(Supplied records Opens)

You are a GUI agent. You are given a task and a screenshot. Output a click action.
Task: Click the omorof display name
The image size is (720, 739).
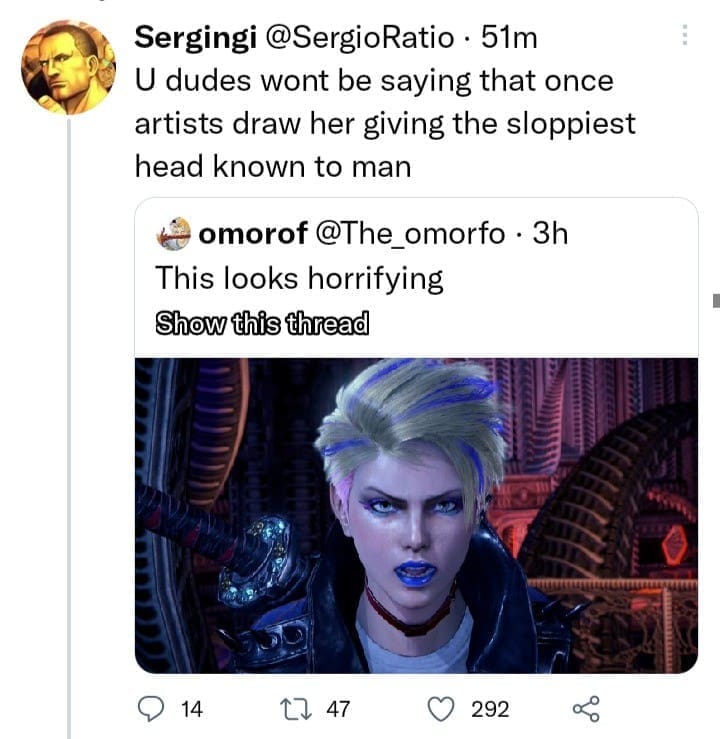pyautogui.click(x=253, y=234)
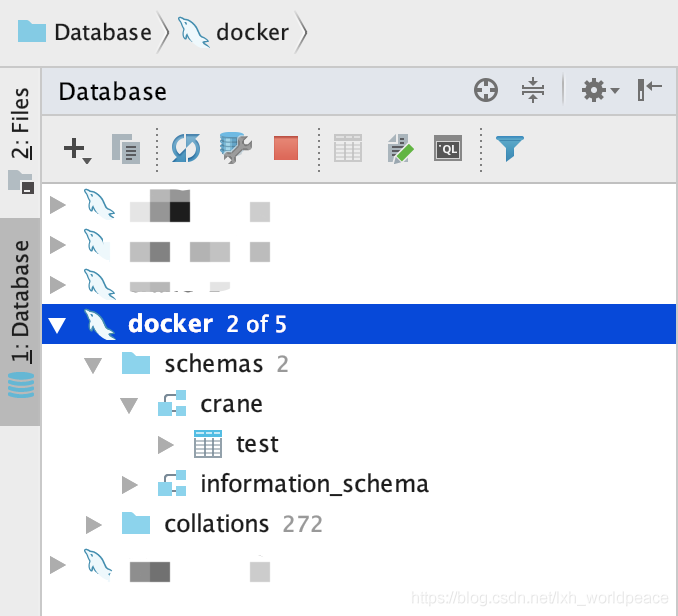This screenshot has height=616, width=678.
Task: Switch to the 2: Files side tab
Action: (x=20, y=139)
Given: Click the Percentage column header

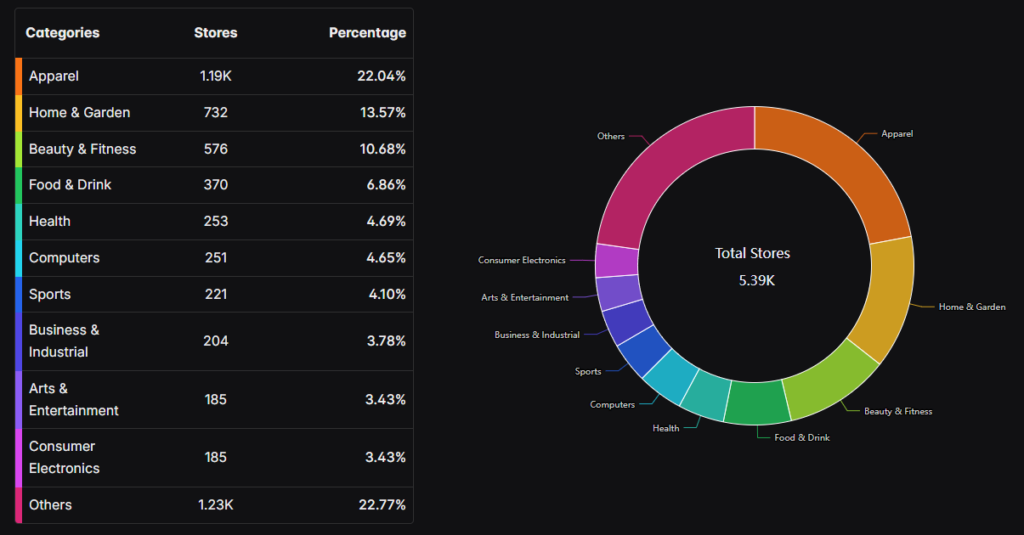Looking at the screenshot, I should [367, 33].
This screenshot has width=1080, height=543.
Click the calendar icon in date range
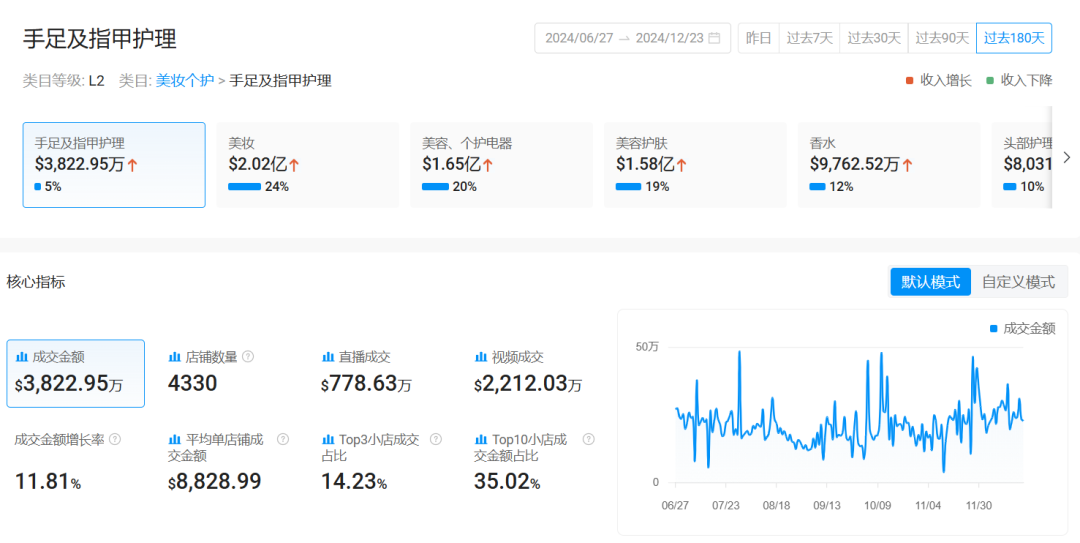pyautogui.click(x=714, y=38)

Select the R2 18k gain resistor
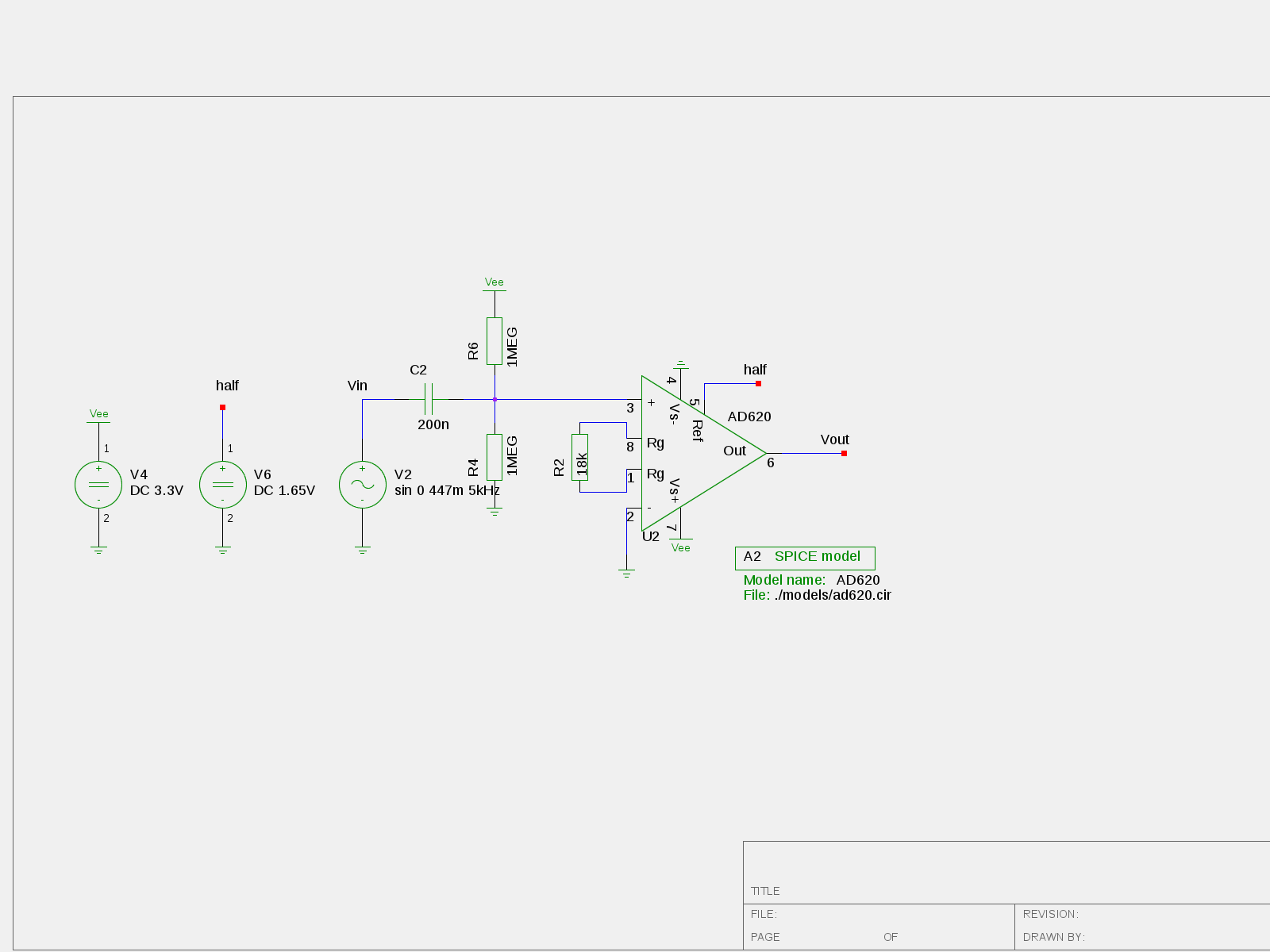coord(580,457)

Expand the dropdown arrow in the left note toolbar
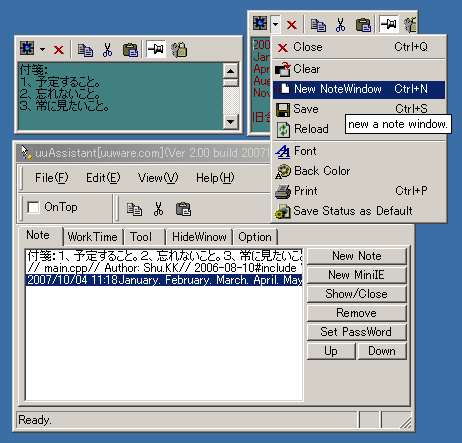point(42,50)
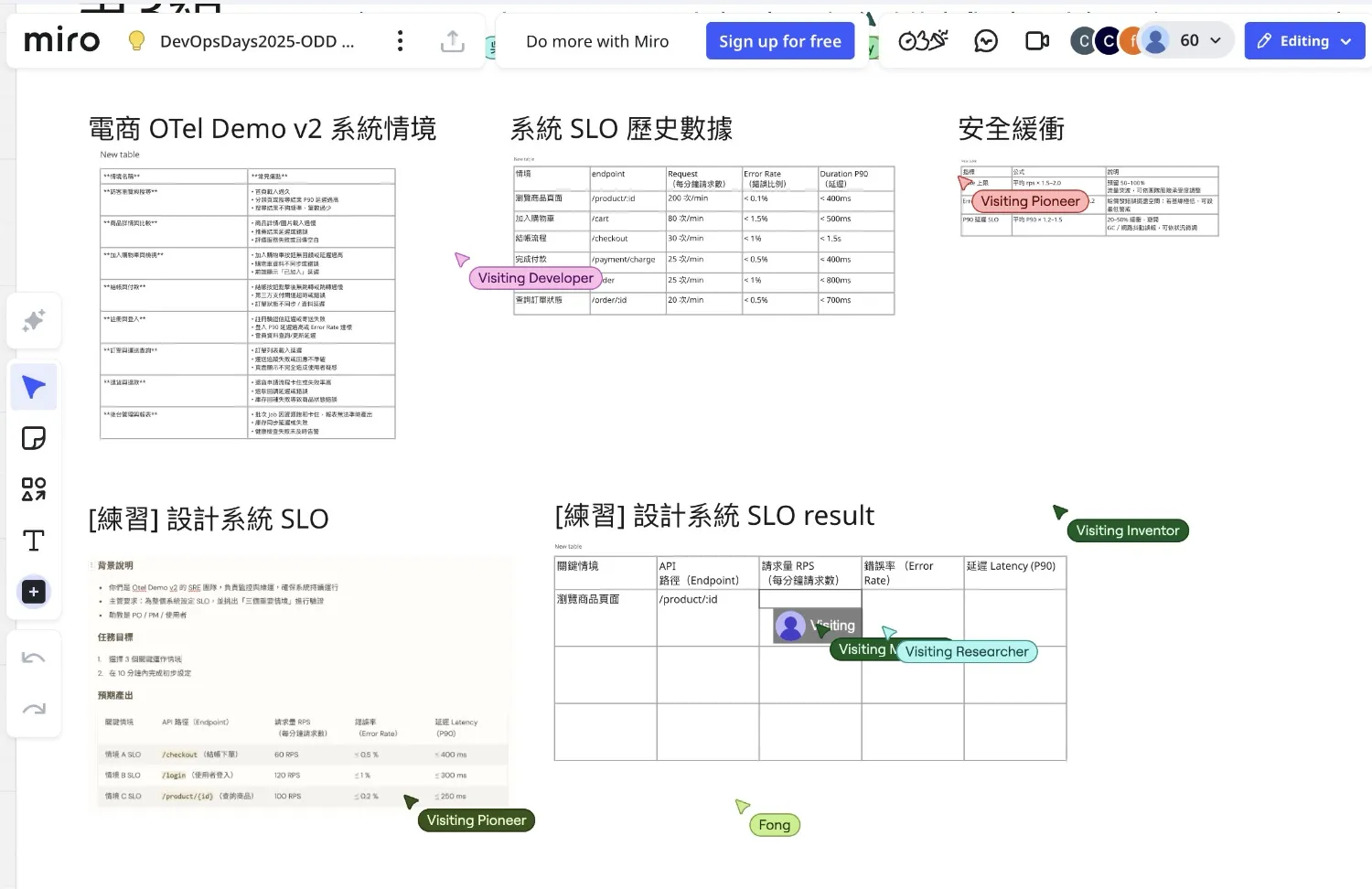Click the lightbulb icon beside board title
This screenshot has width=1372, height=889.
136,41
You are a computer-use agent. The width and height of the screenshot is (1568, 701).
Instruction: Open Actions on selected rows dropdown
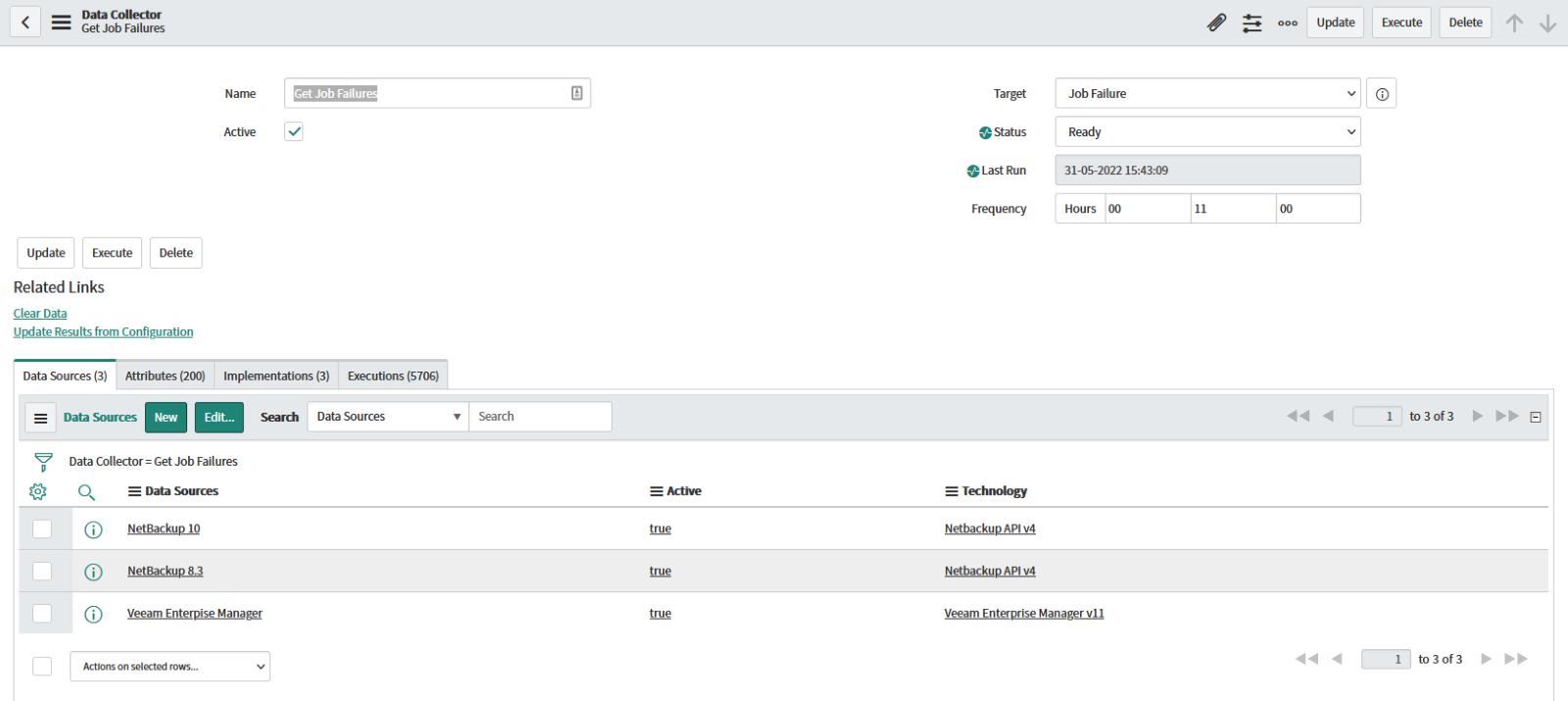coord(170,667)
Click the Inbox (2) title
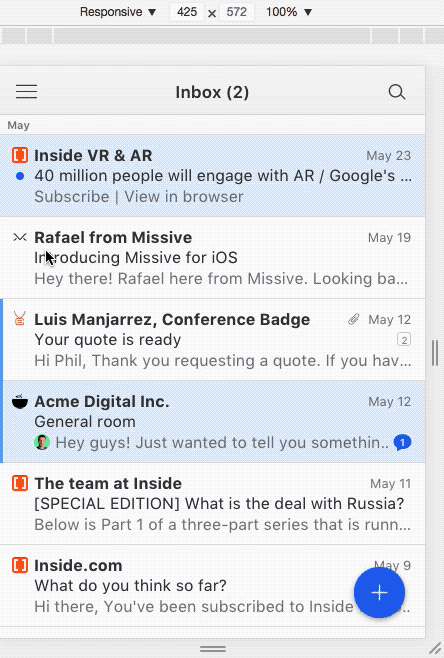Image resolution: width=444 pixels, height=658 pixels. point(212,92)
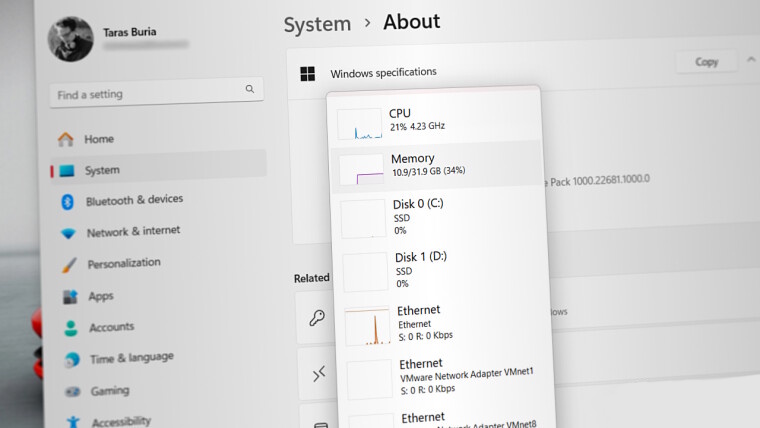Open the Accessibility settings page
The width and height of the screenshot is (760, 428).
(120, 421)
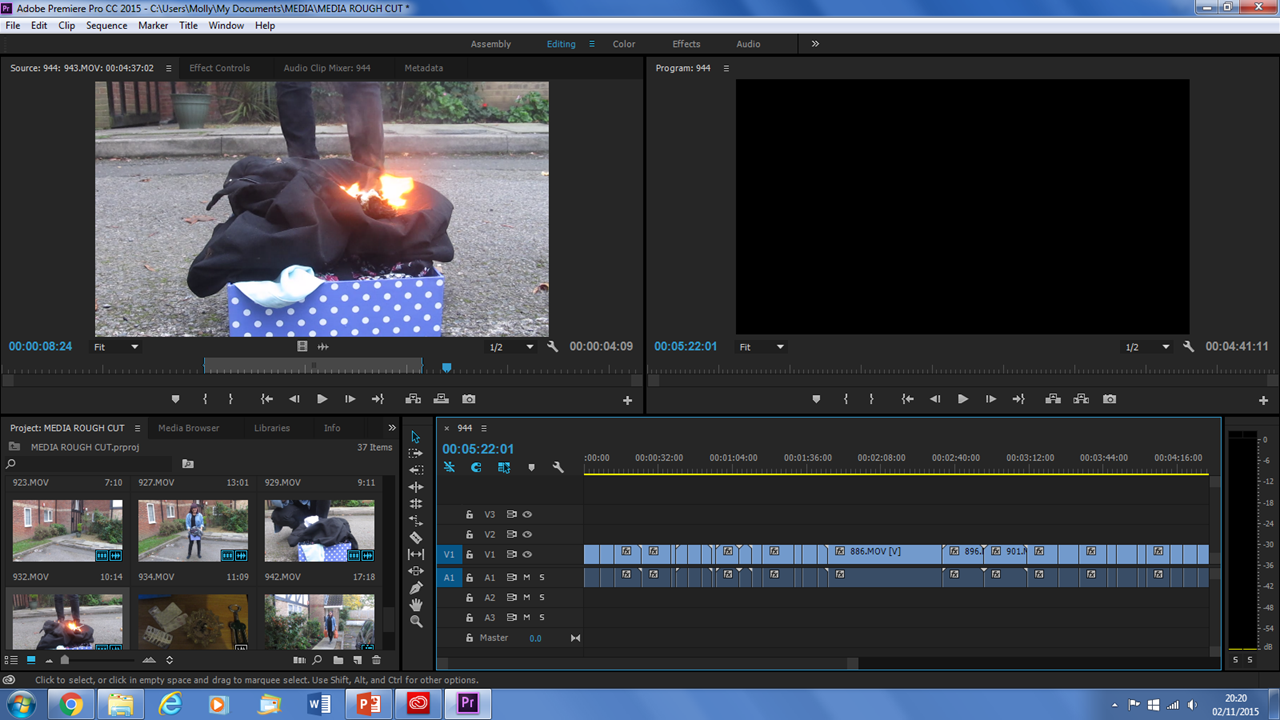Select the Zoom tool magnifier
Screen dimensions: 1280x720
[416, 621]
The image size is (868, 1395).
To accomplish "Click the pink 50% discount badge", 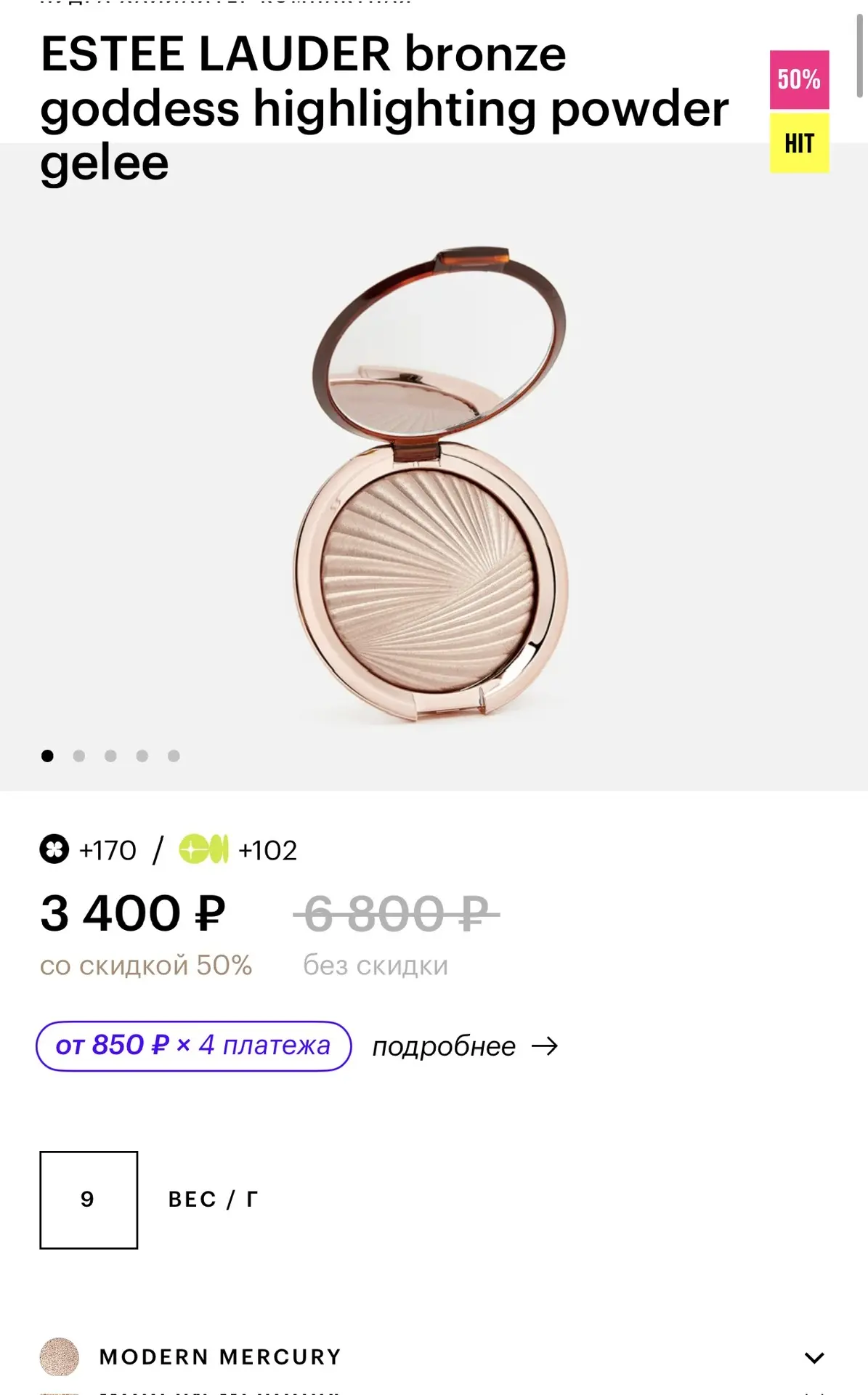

(Supplied records Closes)

• _Problem requirements_
Both boundary lines included, write out word for word only the lines above from the one containing "Instruction: Open Actions" to the one containing "The image size is (868, 1395).", leaving out any pictures.

• _Response box_
Instruction: Open Actions on selected rows dropdown
coord(170,667)
Click the Inbox (2) title
Image resolution: width=444 pixels, height=658 pixels. point(212,92)
Open the Accessibility settings page
The width and height of the screenshot is (760, 428).
(120, 421)
Select the Zoom tool magnifier
Screen dimensions: 1280x720
[416, 621]
The image size is (868, 1395).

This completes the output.